» Task goal
Can you pull out every line of the items below that contains the string "Select" and copy each one?
━━━━━━
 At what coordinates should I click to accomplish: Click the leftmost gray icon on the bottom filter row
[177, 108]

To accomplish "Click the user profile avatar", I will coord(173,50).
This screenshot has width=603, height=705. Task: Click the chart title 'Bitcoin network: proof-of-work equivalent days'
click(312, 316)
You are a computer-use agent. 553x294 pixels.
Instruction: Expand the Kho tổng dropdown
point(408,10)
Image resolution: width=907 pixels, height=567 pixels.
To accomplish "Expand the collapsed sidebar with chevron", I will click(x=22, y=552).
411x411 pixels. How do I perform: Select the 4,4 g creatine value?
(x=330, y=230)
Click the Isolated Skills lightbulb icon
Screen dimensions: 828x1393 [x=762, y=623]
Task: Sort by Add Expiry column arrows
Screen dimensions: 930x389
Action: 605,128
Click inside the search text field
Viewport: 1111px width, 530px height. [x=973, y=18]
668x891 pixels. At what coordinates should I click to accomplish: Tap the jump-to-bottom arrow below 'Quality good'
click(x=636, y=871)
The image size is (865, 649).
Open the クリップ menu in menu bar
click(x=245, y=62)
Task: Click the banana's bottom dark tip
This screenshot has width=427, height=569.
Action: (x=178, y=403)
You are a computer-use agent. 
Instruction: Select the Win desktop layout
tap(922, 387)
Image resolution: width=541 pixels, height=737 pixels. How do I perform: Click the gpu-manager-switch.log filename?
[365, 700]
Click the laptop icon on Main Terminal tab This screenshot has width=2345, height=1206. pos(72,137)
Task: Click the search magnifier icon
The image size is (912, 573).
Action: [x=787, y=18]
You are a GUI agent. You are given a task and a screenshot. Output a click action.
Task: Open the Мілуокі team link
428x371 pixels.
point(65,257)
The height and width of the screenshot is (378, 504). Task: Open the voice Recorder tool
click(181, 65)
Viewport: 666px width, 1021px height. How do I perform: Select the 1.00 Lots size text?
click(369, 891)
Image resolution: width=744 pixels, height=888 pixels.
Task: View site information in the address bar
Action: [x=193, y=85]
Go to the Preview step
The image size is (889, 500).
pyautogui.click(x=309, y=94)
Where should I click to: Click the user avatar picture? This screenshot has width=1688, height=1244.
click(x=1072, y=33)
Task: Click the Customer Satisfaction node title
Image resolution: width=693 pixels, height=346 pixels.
━━━━━━
» The response
411x411 pixels. How do I perform: Select the 4,4 g creatine value?
Instruction: Select the Win desktop layout
Viewport: 666px width, 1021px height. How do I perform: Select the 1.00 Lots size text?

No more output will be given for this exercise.